07/15/2014 03:33 pm ET Updated Sep 14, 2014

Beyond the Bubble Test: Why We Need Performance Assessments

Note: This post originally appeared as a guest blog in Matthew Lynch's Education Week column, "Education Futures: Emerging Trends and Technologies in K-12."

Last spring, while millions of American students were bubbling in answers to multiple-choice questions on the ubiquitous tests that determine school and teacher ratings, student promotions, graduation, and college admissions, some students were meeting a higher standard. At the Urban Academy, a second chance high school in New York City that is part of the New York Performance Standards Consortium, Gemma Venuti completed the set of research papers that were part of her graduation portfolio -- and defended them before a committee of teachers, students, and experts from outside the school.

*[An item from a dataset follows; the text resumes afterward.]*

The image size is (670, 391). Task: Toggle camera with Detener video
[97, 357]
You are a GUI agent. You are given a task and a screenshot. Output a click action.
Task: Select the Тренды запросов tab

Schools in the Consortium require students to complete a well-developed literary analysis, a mathematical model, a scientific investigation, and a social science research paper. Students must provide evidence of competence in oral and written communication, critical thinking, and technology use, among other 21st-century skills. Some schools add demonstrations of competence in the arts, world language, or other fields. Teachers are trained to score the tasks reliably using common rubrics. Students who do not meet a graduation standard revise their work until it meets the criteria. Based on the high rates of graduation, college-going, and college success of Consortium students, most of whom are low-income students of color, New York State allows these performance tasks to substitute for the Regents Examinations.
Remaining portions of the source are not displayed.